** Objetivo A **
No trecho sobre a borracha do Ceará, quando a produção de borracha do estado parou de vez?

** Trecho do texto **
↓
Eu não encontrei muitas informações sobre a borracha do Ceará nas primeiras decadas do século XX. Contudo, existe documentação detalhada para o período da segunda guerra mundial, quando os Estados Unidos foram cortados de quase todas as suas fontes de borracha, o que gerou uma situação crítica. Os americanos procuravam borracha por toda parte, e no Ceará, a produção da borracha da maniçoba cresceu até os limites do possível. Houve até técnicos americanos no estado, monitorando a produção. Um deles escreveu: "..na maior parte das localidades, cerca de 90% das árvores boas foram exploradas, sobre a pressão da guerra.." (Schery 1949, p. 248). Outro técnico concordou: "..em muitas areas é impossível achar uma planta produtora de borracha que não está sendo utilizada.." (Cutler 1946, p. 301).
Cutler descreve no detalhe como os trabalhadores tentam de enganar os compradores, aumentando o peso da borracha com terra ou areia que fica dentro dos corpos de borracha e não se nota facilmente (Cutler 1946, p. 313).
Nos anos depois do fim da segunda guerra em 1945, a produção da borracha do Ceará diminuiu e finalmente parou no final da decada de 1950. A maniçoba não conseguiu competir, nem na qualidade nem no custo da produção, com as seringueiras do gênero Hevea (Cutler 1946).
Veja também este vídeo sobre a maniçoba na história do Pacoti (Serra de Baturité).
A borracha na região de São Francisco (=Itapajé)
No seguinte, vou resumir as poucas informações que eu achei sobre a borracha de maniçoba na região de Itapajé. Não encontrei fotos reproduzíveis. Contudo, achei, por pura coincidência, um desenho do frade de Itapajé (fig. 2), de autoria do celebre botânico Freire Allemão, do dia 17/10/1860, quando a "Commissão Científica de Exploração" passou em São Francisco da Uruburetama. Já citei Freire Allemão, na prévia secção, sobre a desenfrenada exploração da maniçoba nos anos 55/56.
Figura 2.
↑
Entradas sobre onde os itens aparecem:
↓
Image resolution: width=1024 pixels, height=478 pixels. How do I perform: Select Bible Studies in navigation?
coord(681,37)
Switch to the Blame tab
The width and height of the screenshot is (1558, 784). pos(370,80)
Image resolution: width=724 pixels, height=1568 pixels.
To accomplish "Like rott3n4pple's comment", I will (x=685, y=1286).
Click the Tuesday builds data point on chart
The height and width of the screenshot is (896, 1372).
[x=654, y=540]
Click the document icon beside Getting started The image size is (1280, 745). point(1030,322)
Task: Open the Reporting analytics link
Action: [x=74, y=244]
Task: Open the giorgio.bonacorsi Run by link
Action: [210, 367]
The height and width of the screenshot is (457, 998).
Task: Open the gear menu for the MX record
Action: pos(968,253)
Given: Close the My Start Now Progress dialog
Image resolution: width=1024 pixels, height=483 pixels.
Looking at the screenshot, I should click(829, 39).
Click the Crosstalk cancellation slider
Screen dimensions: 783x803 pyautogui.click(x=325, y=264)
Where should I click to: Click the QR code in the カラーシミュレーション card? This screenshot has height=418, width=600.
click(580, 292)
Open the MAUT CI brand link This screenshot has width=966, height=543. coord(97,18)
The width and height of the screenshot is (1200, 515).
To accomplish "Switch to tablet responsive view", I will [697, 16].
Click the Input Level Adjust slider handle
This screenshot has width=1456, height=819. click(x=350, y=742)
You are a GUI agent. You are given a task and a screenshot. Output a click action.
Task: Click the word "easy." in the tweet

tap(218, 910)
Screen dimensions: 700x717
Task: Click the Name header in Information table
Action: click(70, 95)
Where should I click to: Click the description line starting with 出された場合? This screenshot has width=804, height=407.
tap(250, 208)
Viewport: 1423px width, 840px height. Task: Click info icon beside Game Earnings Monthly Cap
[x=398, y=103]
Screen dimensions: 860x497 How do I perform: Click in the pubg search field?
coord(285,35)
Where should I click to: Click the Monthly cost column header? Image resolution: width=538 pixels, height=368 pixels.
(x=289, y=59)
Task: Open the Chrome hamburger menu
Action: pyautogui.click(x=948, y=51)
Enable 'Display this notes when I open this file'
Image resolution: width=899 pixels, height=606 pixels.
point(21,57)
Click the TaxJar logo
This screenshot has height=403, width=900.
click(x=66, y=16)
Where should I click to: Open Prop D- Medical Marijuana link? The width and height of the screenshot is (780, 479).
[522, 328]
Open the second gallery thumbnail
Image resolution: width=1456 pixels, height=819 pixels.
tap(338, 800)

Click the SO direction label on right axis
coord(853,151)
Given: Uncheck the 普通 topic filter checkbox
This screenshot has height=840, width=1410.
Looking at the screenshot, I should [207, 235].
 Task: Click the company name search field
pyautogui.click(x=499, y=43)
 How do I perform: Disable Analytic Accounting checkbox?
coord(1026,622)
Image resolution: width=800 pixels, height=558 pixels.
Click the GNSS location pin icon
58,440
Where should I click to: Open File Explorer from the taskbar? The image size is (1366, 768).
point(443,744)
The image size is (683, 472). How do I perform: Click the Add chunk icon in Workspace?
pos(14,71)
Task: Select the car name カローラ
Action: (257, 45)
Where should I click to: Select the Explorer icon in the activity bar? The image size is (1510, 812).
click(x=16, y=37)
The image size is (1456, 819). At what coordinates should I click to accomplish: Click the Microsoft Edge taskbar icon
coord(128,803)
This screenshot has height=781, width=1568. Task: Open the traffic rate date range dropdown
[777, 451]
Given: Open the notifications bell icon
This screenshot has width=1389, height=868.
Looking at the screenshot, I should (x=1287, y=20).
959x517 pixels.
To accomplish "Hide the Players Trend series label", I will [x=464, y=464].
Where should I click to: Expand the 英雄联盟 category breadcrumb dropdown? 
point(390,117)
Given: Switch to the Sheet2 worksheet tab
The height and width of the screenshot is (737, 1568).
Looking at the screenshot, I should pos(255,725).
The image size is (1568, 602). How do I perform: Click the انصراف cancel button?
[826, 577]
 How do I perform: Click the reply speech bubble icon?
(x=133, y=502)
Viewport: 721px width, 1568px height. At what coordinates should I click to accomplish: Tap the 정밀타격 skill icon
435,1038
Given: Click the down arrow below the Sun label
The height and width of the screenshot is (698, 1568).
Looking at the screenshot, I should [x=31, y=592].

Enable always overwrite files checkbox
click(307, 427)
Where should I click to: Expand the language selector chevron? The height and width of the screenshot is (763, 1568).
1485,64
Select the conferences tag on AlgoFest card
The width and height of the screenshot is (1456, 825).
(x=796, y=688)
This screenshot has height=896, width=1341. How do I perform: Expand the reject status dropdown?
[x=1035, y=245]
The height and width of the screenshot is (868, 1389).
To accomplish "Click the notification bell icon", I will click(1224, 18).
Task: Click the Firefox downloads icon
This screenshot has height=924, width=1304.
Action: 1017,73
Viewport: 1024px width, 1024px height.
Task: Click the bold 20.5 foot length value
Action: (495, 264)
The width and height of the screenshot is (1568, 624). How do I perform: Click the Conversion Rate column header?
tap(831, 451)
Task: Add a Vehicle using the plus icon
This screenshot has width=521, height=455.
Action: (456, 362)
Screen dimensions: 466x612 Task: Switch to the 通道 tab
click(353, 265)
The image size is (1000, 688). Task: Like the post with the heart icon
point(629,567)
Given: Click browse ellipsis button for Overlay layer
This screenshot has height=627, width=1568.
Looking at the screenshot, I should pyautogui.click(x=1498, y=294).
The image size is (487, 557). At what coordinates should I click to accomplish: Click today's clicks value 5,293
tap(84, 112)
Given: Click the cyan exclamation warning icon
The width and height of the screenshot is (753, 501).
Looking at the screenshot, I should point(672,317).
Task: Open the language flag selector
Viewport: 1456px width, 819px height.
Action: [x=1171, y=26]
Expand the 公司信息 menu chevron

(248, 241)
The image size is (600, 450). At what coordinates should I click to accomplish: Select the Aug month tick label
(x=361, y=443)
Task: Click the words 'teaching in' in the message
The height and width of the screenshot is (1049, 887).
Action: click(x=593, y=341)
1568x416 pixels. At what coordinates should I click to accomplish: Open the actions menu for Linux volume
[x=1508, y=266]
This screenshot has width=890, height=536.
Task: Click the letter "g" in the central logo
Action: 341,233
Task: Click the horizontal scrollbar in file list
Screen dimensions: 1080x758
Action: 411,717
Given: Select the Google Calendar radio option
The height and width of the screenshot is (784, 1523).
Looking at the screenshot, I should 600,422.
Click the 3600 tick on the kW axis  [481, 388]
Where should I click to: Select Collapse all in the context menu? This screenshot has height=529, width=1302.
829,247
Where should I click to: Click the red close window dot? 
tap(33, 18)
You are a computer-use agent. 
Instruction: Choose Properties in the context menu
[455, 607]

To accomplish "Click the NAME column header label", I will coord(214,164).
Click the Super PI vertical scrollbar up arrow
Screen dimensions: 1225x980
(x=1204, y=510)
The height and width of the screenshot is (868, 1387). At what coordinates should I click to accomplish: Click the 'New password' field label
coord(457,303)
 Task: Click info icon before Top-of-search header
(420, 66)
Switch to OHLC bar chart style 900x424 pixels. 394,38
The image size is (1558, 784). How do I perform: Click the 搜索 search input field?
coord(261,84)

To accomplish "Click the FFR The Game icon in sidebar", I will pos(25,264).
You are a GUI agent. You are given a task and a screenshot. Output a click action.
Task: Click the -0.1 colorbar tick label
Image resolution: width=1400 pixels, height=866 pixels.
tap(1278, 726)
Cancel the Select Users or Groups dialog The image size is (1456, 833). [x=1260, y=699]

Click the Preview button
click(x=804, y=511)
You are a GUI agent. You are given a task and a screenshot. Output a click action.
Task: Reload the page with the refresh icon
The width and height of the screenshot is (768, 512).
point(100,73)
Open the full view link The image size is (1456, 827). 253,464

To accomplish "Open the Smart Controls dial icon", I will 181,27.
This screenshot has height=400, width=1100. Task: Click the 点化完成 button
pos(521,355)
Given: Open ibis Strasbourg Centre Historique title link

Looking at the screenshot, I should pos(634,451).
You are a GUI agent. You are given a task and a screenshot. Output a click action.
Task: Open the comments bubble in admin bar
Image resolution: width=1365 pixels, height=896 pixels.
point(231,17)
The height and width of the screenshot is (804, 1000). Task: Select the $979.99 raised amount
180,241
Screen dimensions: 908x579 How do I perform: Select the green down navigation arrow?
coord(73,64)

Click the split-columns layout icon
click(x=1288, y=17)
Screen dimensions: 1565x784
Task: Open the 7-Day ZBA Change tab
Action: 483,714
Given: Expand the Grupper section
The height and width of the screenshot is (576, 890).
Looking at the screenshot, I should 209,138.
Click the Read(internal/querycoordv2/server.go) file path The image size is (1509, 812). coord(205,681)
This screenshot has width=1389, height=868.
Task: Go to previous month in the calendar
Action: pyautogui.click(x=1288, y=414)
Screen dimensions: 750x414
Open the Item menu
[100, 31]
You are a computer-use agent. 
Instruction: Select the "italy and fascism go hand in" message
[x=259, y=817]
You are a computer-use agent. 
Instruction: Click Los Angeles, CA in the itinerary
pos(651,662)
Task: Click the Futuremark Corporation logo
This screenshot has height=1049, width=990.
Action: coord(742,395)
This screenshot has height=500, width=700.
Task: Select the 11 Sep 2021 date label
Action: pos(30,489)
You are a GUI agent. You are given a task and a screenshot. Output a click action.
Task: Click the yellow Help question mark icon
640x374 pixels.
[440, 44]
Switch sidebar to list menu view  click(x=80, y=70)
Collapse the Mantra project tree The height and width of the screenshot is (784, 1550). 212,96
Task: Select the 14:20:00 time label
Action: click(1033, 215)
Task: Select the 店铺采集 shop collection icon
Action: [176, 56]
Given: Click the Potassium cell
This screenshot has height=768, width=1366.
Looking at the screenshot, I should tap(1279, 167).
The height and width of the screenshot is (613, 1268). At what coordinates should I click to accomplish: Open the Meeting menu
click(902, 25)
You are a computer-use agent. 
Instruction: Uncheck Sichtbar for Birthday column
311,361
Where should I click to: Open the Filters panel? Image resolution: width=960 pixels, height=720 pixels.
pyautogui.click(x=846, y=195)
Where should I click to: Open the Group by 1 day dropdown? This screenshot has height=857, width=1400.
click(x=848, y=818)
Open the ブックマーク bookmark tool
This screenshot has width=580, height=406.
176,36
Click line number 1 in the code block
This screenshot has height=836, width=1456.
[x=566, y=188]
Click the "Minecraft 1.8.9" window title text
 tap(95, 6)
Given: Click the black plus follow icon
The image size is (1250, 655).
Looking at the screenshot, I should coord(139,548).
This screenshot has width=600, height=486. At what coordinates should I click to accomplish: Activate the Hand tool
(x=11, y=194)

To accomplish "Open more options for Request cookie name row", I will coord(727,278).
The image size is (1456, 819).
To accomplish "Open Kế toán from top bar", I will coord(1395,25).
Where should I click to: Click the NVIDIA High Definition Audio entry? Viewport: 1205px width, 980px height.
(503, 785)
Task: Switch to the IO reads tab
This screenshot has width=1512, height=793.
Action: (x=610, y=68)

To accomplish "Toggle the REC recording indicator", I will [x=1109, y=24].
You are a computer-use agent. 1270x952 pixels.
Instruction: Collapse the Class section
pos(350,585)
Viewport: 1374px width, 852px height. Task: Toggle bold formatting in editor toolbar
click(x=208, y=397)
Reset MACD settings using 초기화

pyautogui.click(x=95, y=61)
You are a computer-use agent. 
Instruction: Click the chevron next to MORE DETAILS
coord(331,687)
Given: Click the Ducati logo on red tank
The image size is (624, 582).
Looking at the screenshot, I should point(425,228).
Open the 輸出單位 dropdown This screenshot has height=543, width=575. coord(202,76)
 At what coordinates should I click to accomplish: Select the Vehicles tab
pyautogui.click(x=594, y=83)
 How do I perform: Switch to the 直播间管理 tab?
↑
** Objetivo B **
Reproduza sem nenhuma alteração as linhas da listagem que vão da que contém "Task: Click the Firefox downloads icon" até a que contém "tap(831, 451)", incluindo as duas.

** Resultado da tarefa A **
No final da década de 1950.

** Resultado da tarefa B **
Task: Click the Firefox downloads icon
This screenshot has height=924, width=1304.
Action: 1017,73
Viewport: 1024px width, 1024px height.
Task: Click the bold 20.5 foot length value
Action: (495, 264)
The width and height of the screenshot is (1568, 624). How do I perform: Click the Conversion Rate column header?
tap(831, 451)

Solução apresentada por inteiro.